Le soir de la veille des Rois, l’ex-roi Hérode passe avec une meute nombreuse et bruyante, mais si rapidement qu’on évite avec soin de se trouver sous sa direction, car on y serait renversé et foulé sous les pieds sans miséricorde. Laurent Dalphin, marinier, me racontait en 1847 que, revenant de Lyon quinze ans auparavant, et près d’arriver à Condes, il avait vu – de ses propres yeux vu – une meute innombrable qu’il prit d’abord pour celle de M. Reydelet, mais qu’il reconnut ensuite pour celle du roi Hérode. Elle venait de passer à la nage la rivière d’Ain, et se répandait dans les champs, dans les prés, dans les vignes. Il entend même encore ses aboiements, qui diminuaient de force à mesure qu’elle s’avançait au fond de l’horizon.

Ayant raconté la chose à Pierre Richoux, celui-ci l’accueillit d’un air d’incrédulité un peu choquant, ce qui amena un défi pour l’année suivante. Il fut convenu qu’à pareil jour ils sortiraient ensemble du village, et qu’alors ils seraient témoins tous deux de la vérité de ce phénomène. Le passage du chasseur eut effectivement lieu. Antoine Levrat, leur ami commun, qui les accompagnait, peut l’attester. À peine étaient-ils engagés dans un étroit sentier tracé dans les neiges, qu’ils ont entendu de loin, sur les montagnes du Bugey, le train de cette chasse nocturne. Le bruit grossissant de plus en plus avec une incroyable vitesse, comme si la meute eût marché de front avec le vent, nos braves champions avaient compris qu’ils n’avaient plus qu’à battre en retraite ; et ils étaient rentrés chez eux tout hors d’haleine, profondément convaincus du passage du roi-chasseur.

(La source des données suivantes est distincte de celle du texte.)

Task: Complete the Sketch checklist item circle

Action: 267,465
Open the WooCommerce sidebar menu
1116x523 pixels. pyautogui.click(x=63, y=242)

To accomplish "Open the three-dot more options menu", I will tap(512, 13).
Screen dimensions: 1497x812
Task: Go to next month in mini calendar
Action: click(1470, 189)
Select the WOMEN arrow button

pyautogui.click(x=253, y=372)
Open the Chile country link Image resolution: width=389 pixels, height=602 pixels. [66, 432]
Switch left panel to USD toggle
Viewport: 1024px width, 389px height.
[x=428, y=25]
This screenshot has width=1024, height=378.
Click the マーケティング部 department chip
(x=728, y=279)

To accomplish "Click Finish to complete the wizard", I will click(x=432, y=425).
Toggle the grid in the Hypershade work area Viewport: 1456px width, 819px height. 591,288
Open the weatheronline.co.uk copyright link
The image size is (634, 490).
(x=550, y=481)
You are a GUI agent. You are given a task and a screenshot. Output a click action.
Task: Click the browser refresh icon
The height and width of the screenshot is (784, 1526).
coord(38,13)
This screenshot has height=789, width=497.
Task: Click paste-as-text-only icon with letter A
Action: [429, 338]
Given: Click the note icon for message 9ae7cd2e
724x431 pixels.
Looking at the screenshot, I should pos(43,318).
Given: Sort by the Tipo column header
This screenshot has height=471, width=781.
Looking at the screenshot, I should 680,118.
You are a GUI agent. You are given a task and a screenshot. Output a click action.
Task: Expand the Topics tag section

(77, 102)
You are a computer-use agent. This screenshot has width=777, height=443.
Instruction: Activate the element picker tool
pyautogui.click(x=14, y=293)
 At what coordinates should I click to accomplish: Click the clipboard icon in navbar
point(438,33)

– Il y a bien quatre-vingts ans (me disait-on à la même époque) que le Cafi était pontonnier et le plus intéressant narrateur de Condes. Une nuit qu’il était couché, il est réveillé par les cris : « À la barque, à la barque ! » La nuit était froide ; on était à la veille de la fête des Rois, c’est-à-dire précisément au cœur de l’hiver. Il en coûtait au Cafi de se lever ; il aurait volontiers envoyé au diable l’importun voyageur. Un sentiment d’humanité le rappelle bien vite à son devoir ; il s’habille à la hâte, court à la nacelle et traverse la rivière. Là se trouvait un grand monsieur couvert d’un grand chapeau, armé d’un grand fusil et suivi d’une grande meute. Le personnage entre dans le bateau, ses chiens y montent aussi, qui chargent d’un poids énorme le frêle esquif. Ces quadrupèdes l’avaient déjà rempli, qu’il en sautait, sautait encore, sautait toujours, tant et si bien qu’il en passait trois cents d’un coup.

En mettant pied à terre, le généreux passager, désirant récompenser dignement le zèle et le bon cœur du pontonnier, lui remplit la main de pièces d’or. Mais quand l’honnête Cafi, de retour à sa maisonnette, voulut compter les louis qu’il avait reçus, il ne trouva plus dans son gousset que des feuilles de buis !

Il se souvint alors que c’était la veille des Rois, et vit bien qu’il venait d’avoir affaire à ce réprouvé d’Hérode.

 

 

 

Désiré MONNIER et Aimé VINGTRINIER, Contes et traditions populaires

recueillis dans la Franche-Comté, le Lyonnais, la Bresse et le Bugey, 1874.

 

Recueilli dans Le grand légendaire de France : Fantômes et revenants,

par Marie-Charlotte Delmas, Omnibus, 2006.